超AI入門〜ディープラーニングはどこまで進化するのか〜

松尾豊・編著、NHK「人間ってナンだ?超AI入門」制作班、NHK出版

2019.4.29  10:14 am

 書籍選びで参考にしている東京大学生協で理工書部門のベストセラーになっている書。タイトルが超AI入門なので初学者向けかと思ったが、意外に哲学的で読み応えがある。図を効果的に使って丁寧に説明しているのでスイスイ読めるのもいい。本書は2017年10月〜12月のNHK Eテレの6回分の放送を書籍化したものだが、本質的な議論を展開していることもあって古さは感じない。クラウドコンピューティングやエッジコンピューティングの話題も取り上げており、俯瞰的な視点を持った書である。

 筆者は、AIと人間の間で会話は成立するのか、脳とAIの違い、AIは芸術作品を生み出せるのか、AIロボットの実現はなぜ難しいのか、AIの画像認識技術で暮らしはどう変わるのか、AIと人間は融合するのか、といったテーマを取り上げる。
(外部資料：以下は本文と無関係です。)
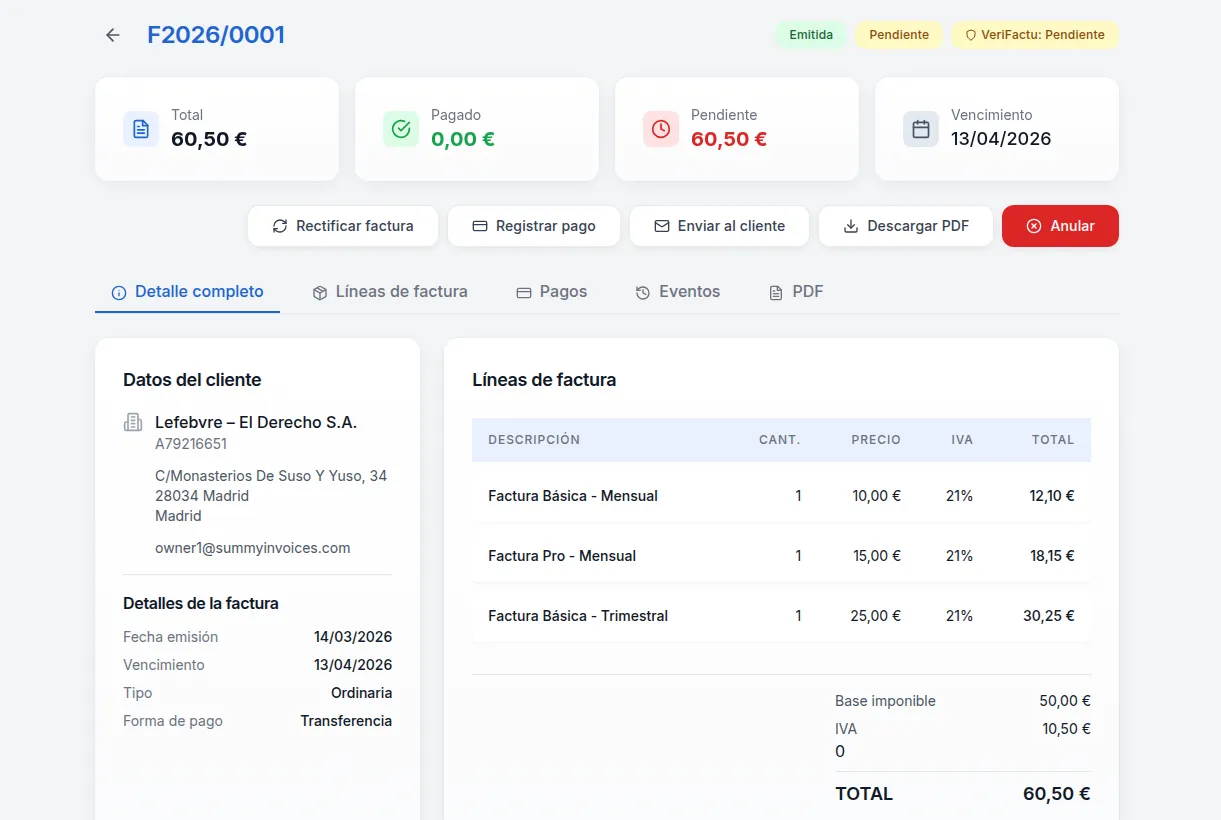View the PDF tab
Viewport: 1221px width, 820px height.
click(x=796, y=292)
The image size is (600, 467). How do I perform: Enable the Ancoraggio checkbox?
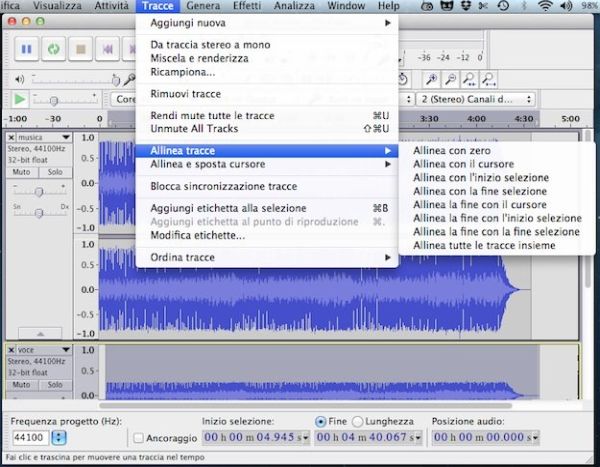[x=140, y=438]
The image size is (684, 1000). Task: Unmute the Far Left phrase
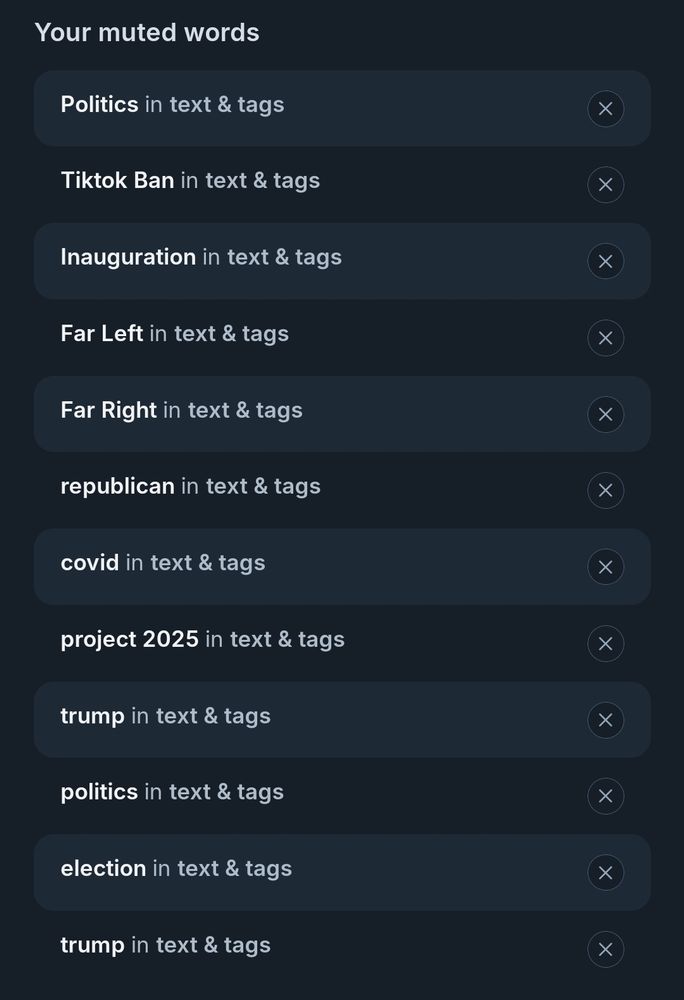[605, 338]
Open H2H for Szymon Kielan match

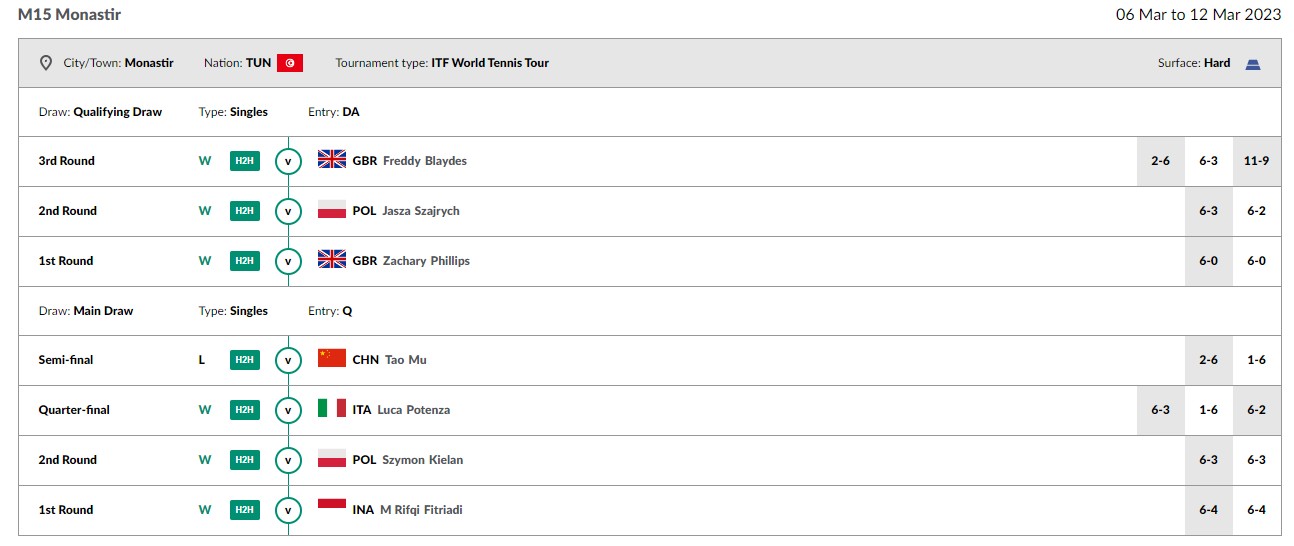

AIとは何か、人間とは何か、脳とは何かといったことに興味を持つ方に向く書である。

 今年のチューリング賞を受賞した3人のうち2人のインタビューが載っているのも評価できる。米Googleのジェフリー・ヒントンが「ディープラーニング誕生までの道のり」、米Facebookのヤン・ルカンが「人間のように学べるAIを目指して」といった内容で語っている。

書籍情報

超AI入門〜ディープラーニングはどこまで進化するのか〜

松尾豊・編著、NHK「人間ってナンだ?超AI入門」制作班、NHK出版、p.204、¥1296

横田 英史 (yokota@et-lab.biz)

1956年大阪生まれ。1980年京都大学工学部電気工学科卒。1982年京都大学工学研究科修了。
川崎重工業技術開発本部でのエンジニア経験を経て、1986年日経マグロウヒル(現日経BP社)に入社。日経エレクトロニクス記者、同副編集長、BizIT(現ITPro)編集長を経て、2001年11月日経コンピュータ編集長に就任。2003年3月発行人を兼務。
2004年11月、日経バイト発行人兼編集長。その後、日経BP社執行役員を経て、 2013年1月、日経BPコンサルティング取締役、2016年日経BPソリューションズ代表取締役に就任。2018年3月退任。
2018年4月から日経BP社に戻り、 日経BP総合研究所 グリーンテックラボ 主席研究員、2018年10月退社。2018年11月ETラボ代表、2019年6月一般社団法人組込みシステム技術協会(JASA)理事、現在に至る。
記者時代の専門分野は、コンピュータ・アーキテクチャ、コンピュータ・ハードウエア、OS、ハードディスク装置、組込み制御、知的財産権、環境問題など。

*本書評の内容は横田個人の意見であり、所属する企業の見解とは関係がありません。